[[ Records for this exercise, beginning ]]

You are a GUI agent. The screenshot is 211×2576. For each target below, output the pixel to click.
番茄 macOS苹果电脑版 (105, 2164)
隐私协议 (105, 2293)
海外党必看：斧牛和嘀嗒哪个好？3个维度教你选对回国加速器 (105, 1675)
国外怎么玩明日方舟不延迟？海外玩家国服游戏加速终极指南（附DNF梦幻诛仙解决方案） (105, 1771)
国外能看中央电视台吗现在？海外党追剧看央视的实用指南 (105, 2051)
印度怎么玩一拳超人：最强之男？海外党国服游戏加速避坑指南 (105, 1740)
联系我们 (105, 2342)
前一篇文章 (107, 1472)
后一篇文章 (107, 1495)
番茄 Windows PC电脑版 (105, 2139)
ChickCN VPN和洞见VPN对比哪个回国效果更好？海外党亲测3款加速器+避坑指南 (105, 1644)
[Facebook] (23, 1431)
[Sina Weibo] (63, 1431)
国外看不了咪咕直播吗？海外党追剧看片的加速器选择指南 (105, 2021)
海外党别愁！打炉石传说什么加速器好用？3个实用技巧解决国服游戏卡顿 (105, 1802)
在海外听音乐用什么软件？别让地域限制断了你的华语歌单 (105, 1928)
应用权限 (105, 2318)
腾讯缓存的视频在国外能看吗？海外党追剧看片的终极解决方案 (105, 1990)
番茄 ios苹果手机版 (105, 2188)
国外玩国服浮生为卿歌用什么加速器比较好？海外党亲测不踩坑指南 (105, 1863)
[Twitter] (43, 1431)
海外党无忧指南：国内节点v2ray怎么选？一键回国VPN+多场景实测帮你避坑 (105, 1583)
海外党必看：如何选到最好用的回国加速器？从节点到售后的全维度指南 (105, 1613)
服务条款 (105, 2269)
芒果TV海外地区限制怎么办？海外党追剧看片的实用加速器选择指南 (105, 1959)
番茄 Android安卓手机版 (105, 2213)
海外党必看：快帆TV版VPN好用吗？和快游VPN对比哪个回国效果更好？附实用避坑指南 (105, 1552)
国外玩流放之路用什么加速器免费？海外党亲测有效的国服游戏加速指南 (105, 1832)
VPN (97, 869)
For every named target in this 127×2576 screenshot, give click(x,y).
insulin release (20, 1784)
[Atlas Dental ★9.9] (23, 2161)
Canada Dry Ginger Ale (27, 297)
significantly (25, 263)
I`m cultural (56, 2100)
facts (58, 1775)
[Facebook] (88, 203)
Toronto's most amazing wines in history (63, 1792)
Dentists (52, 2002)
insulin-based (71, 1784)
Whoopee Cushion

[[ Records for this exercise, end ]]

Task description: With the first line being the one containing "腾讯缓存的视频在国外能看吗？海外党追剧看片的终极解决方案 (105, 1990)" and the last line the one containing "Toronto's most amazing", transcribe exactly the lines above that fall in that range.

Response to this exercise:
腾讯缓存的视频在国外能看吗？海外党追剧看片的终极解决方案 (105, 1990)
番茄 ios苹果手机版 (105, 2188)
国外玩国服浮生为卿歌用什么加速器比较好？海外党亲测不踩坑指南 (105, 1863)
[Twitter] (43, 1431)
海外党无忧指南：国内节点v2ray怎么选？一键回国VPN+多场景实测帮你避坑 (105, 1583)
海外党必看：如何选到最好用的回国加速器？从节点到售后的全维度指南 (105, 1613)
服务条款 (105, 2269)
芒果TV海外地区限制怎么办？海外党追剧看片的实用加速器选择指南 (105, 1959)
番茄 Android安卓手机版 (105, 2213)
海外党必看：快帆TV版VPN好用吗？和快游VPN对比哪个回国效果更好？附实用避坑指南 (105, 1552)
国外玩流放之路用什么加速器免费？海外党亲测有效的国服游戏加速指南 (105, 1832)
VPN (97, 869)
For every named target in this 127×2576 screenshot, give click(x,y).
insulin release (20, 1784)
[Atlas Dental ★9.9] (23, 2161)
Canada Dry Ginger Ale (27, 297)
significantly (25, 263)
I`m cultural (56, 2100)
facts (58, 1775)
[Facebook] (88, 203)
Toronto's most amazing wines in history (63, 1792)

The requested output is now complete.